Recast the lines of the records below as a JSON list of strings, one string per line, skipping blank lines. Leave the pictures out of the list.

Stored entries:
-- begin --

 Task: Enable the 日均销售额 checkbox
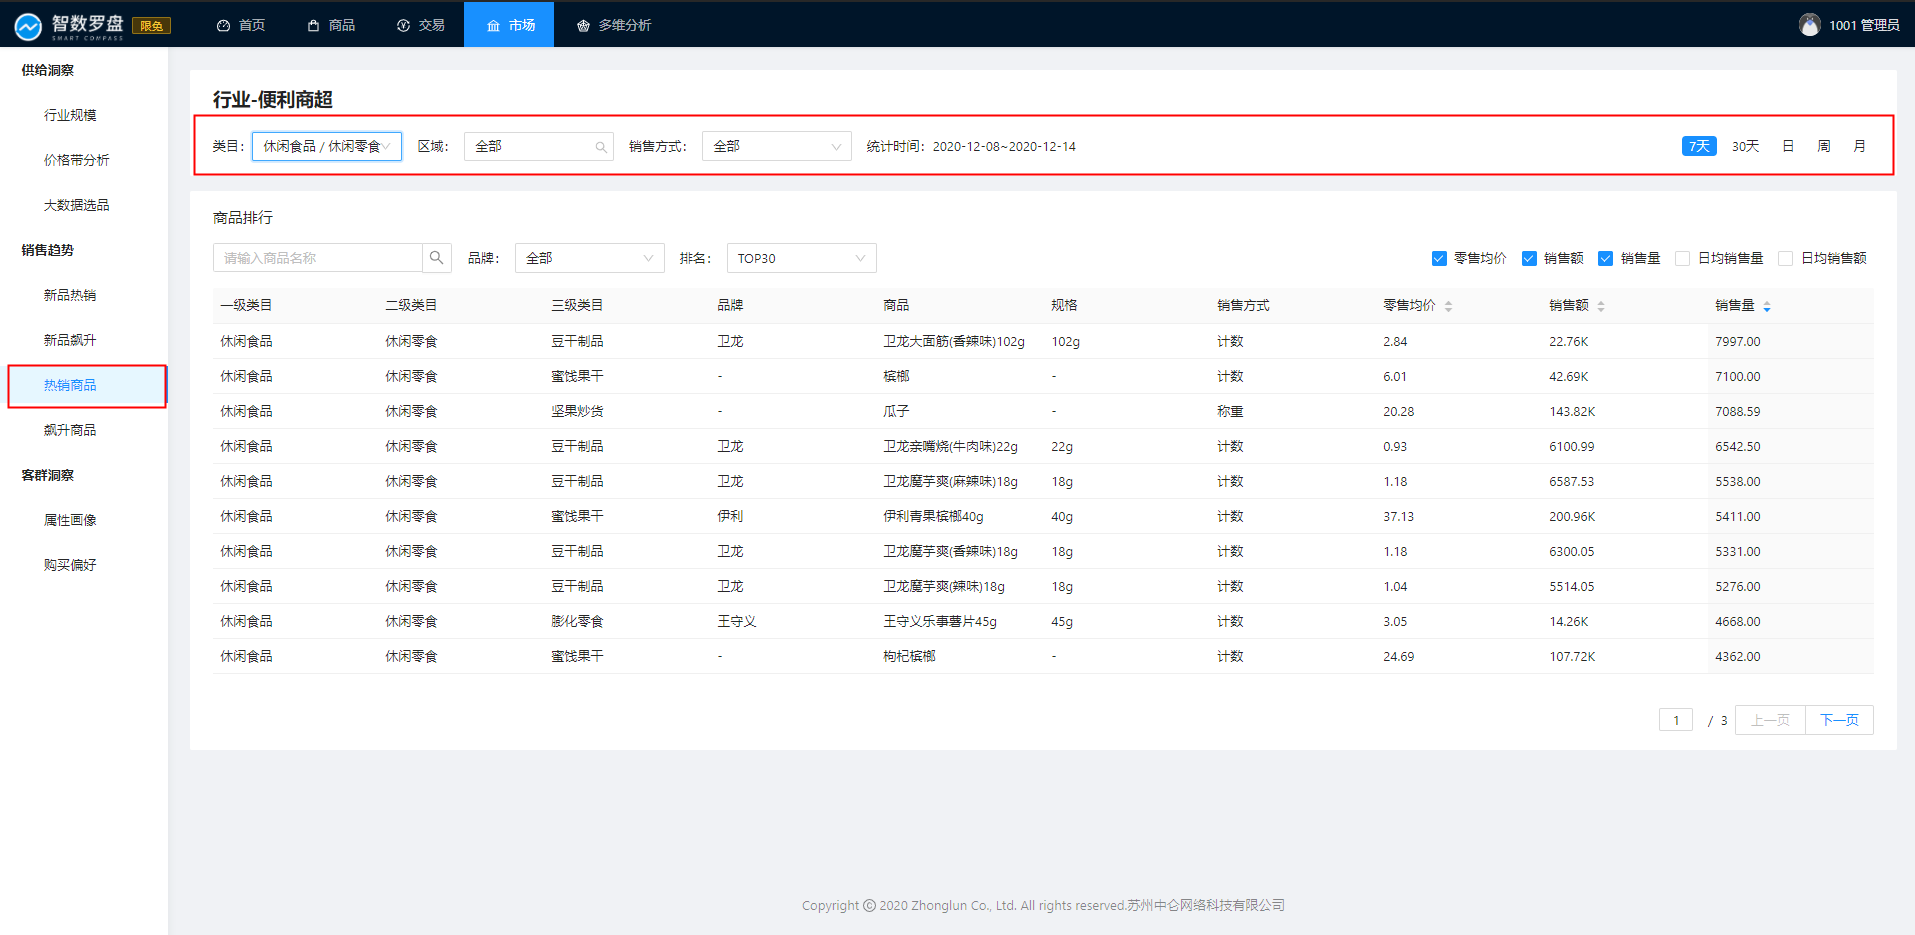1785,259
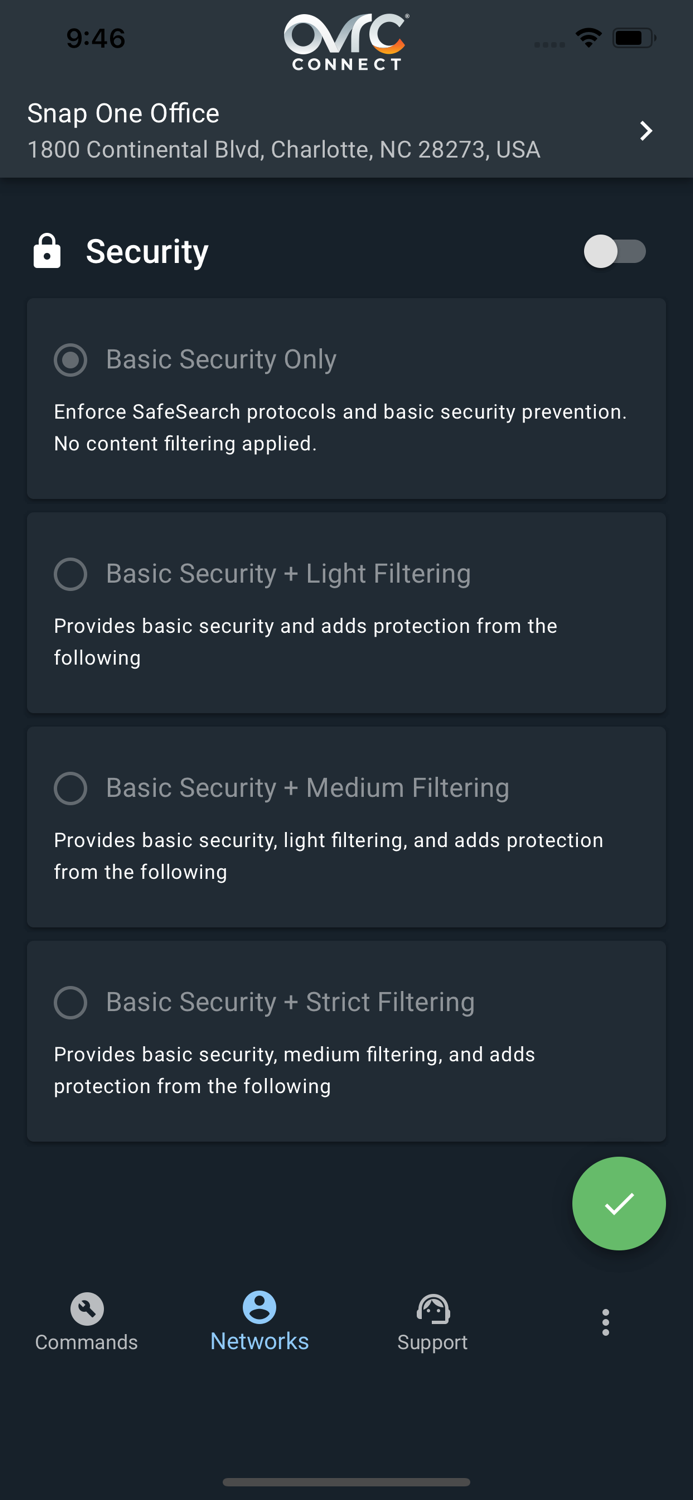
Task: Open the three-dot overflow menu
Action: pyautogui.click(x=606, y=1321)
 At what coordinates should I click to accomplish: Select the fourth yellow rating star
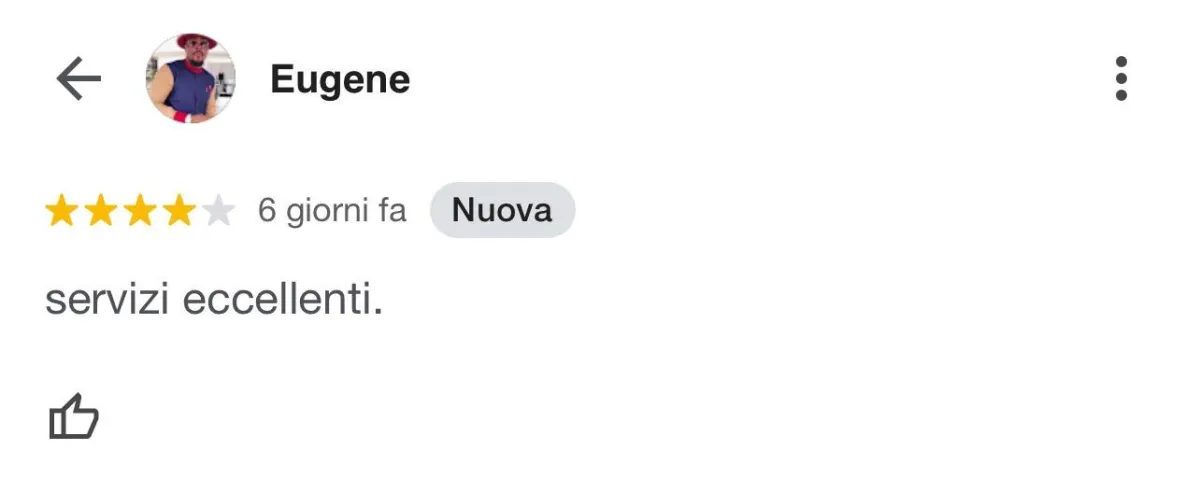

-- end --

▶ _CORRECT RESPONSE_:
[
  " Task: Enable the 日均销售额 checkbox",
  "1785,259",
  "Task: Open the three-dot overflow menu",
  "Action: pyautogui.click(x=606, y=1321)",
  " At what coordinates should I click to accomplish: Select the fourth yellow rating star"
]